A new era of Boise State football officially gets going Friday morning when the Broncos take the field for their first practice of fall camp. And what the new brand of Bronco football will look like remains to be seen.
Chris Petersen will be missing from the sidelines for the first fall camp since he was hired as offensive coordinator in 2001. Petersen became the head coach in 2006 and led the Broncos to one of the most historic runs in college football history, posting a 92-12 record and winning two Fiesta Bowls.
Boise State went 8-5 last season and Petersen departed for Washington after 13 seasons with the program, opening the door for former Bronco quarterback and offensive coordinator Bryan Harsin to return as head coach. Harsin has re-energized the program — both inside the new facility and out — as he looks to make an immediate impact in year No. 1.
But what will the Bronco program look like under new leadership?
Things will likely look familiar on the field. Harsin and new offensive coordinator Mike Sanford have promised a return of a variation of the old Boise State offense that used shifts and motions and a number of trick plays to help them capture the hearts of the college football world. Last year’s one-year Pistol offense exits with little complaints from Boise State fans.

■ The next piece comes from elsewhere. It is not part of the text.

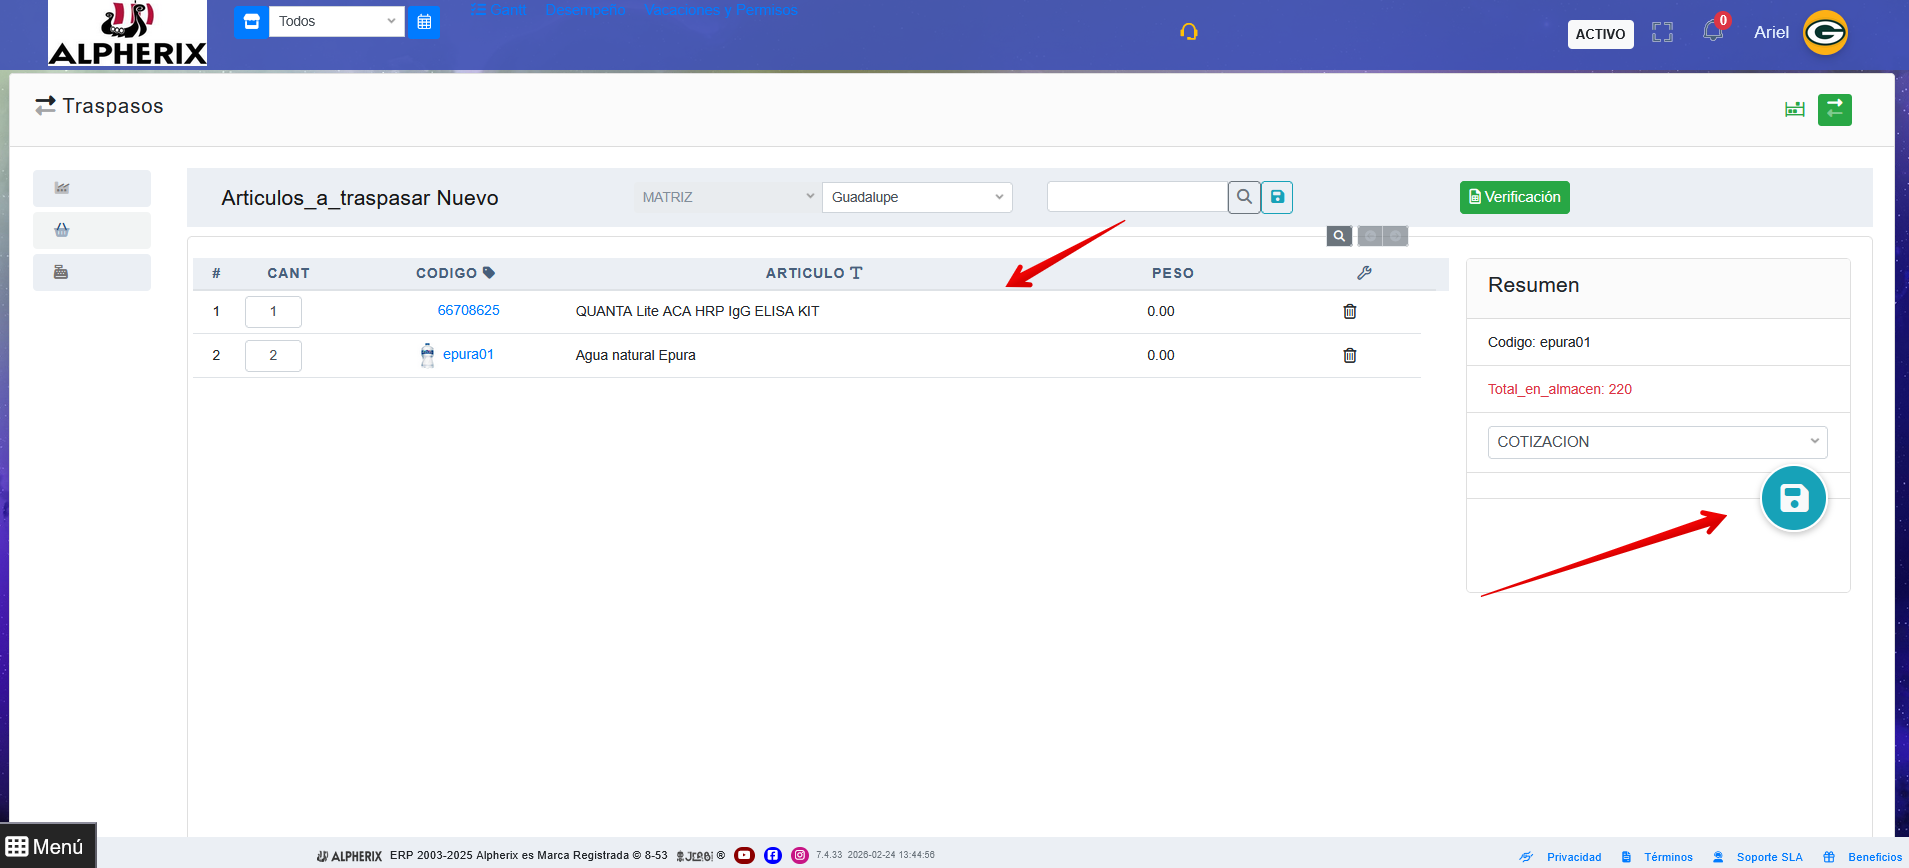Open the Gantt menu item

pyautogui.click(x=499, y=10)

Off the field is a different story as Harsin and his staff have been much more visible on social media.
Coaches have interacted with fans on Twitter and often unofficially confirm new recruit commits with coded tweets such as “Go Broncos.” The staff also went on a state-wide blitz to visit every high school in Idaho that has a football program.
Another change comes in media access. After previously being allowed to watch all of fall camp under Petersen, Harsin is only opening up the first 20-30 minutes of selected practices to the media. Petersen would request certain things such as injuries and formations go unreported, but only a closed scrimmage or two would be off limits.

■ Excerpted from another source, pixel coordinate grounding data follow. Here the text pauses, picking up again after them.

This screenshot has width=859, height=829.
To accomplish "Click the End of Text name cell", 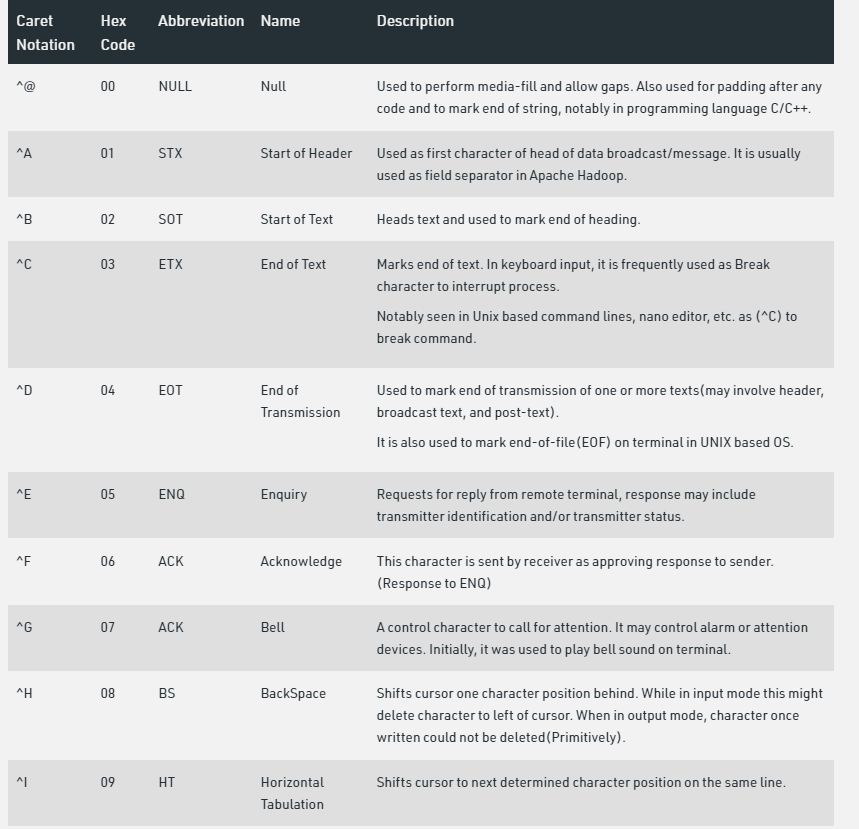I will pos(293,265).
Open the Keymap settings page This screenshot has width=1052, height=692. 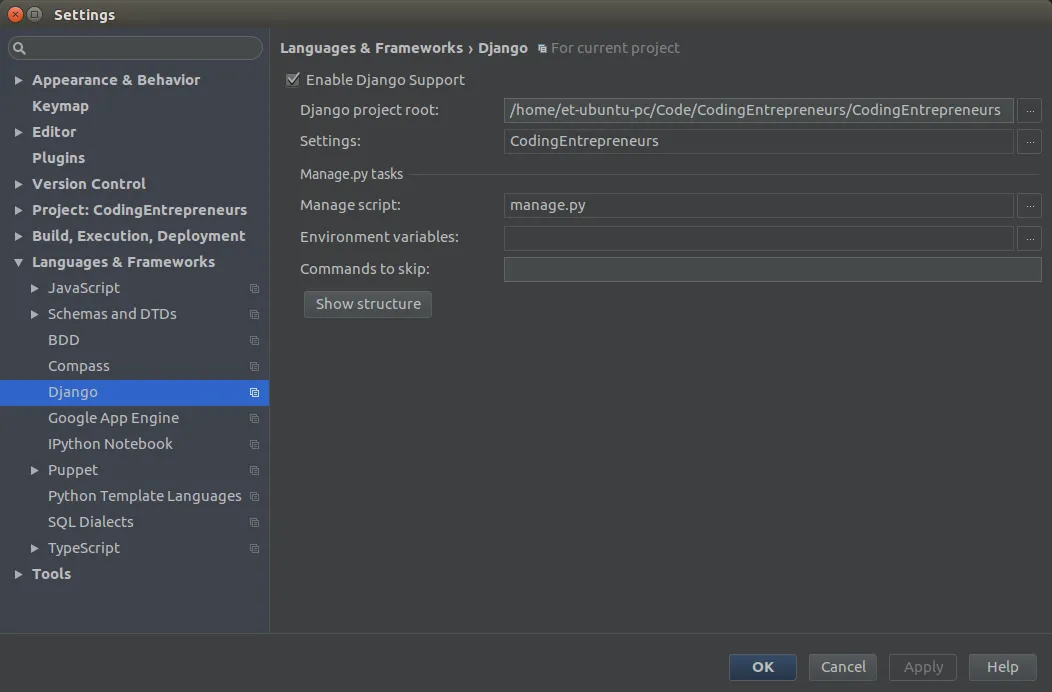pyautogui.click(x=60, y=106)
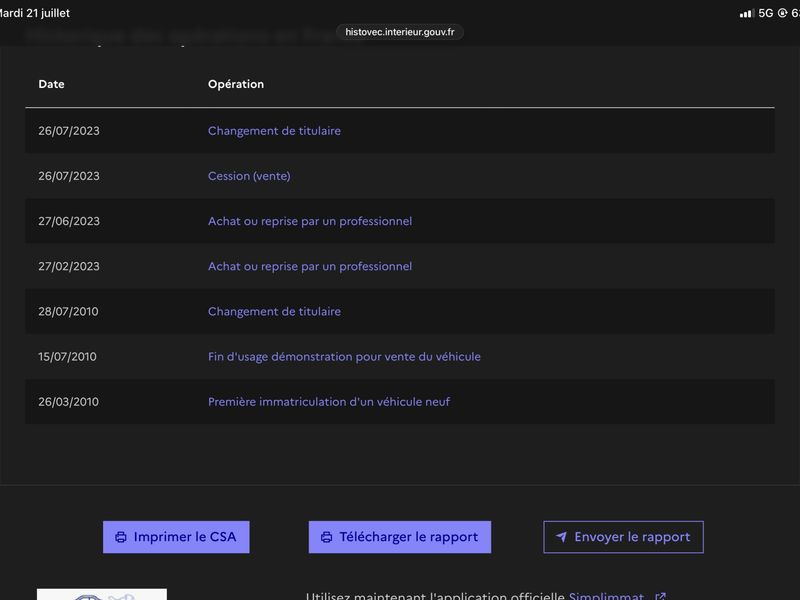Click the printer icon on Imprimer le CSA
This screenshot has height=600, width=800.
[121, 537]
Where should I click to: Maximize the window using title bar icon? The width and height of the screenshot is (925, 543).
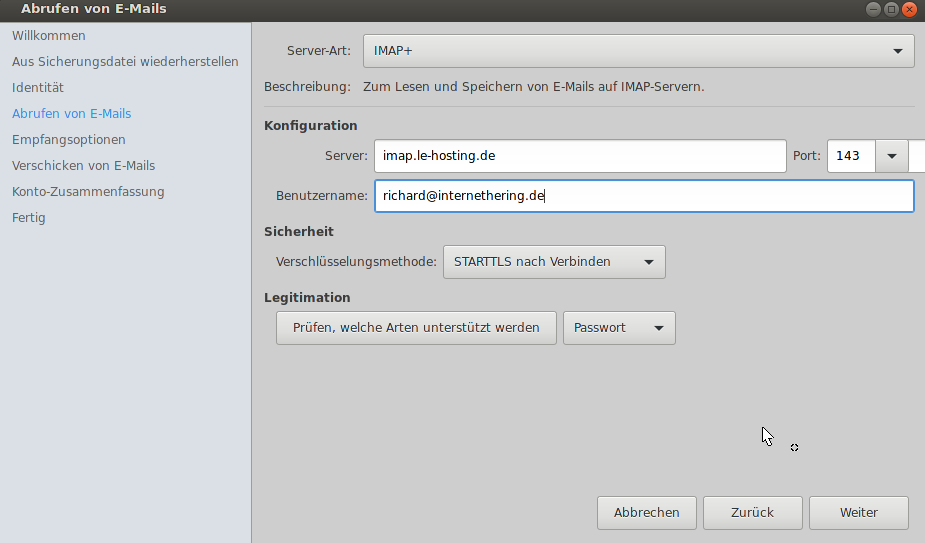tap(891, 9)
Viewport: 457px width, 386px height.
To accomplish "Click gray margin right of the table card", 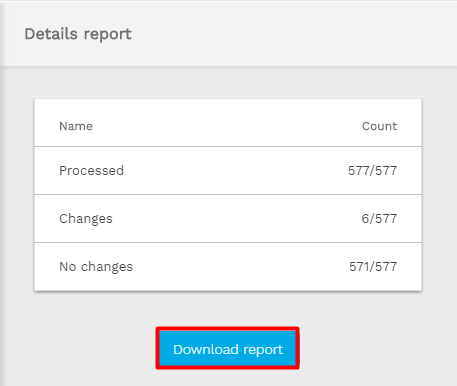I will (439, 195).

Harsin promised the media during spring practice things would open up moving forward. That apparently won’t be the case, leaving stretching and individual drills as the only parts of practice open to the media during fall camp.
With a favorable schedule, the Broncos should be in line to improve upon last year’s five-loss season — their first season with at least five losses since 1998.
But how much different will the Broncos look when they take the field vs. Ole Miss on August 28 at the Georgia Dome? It’s our No. 2 question as fall camp gets going on Friday morning.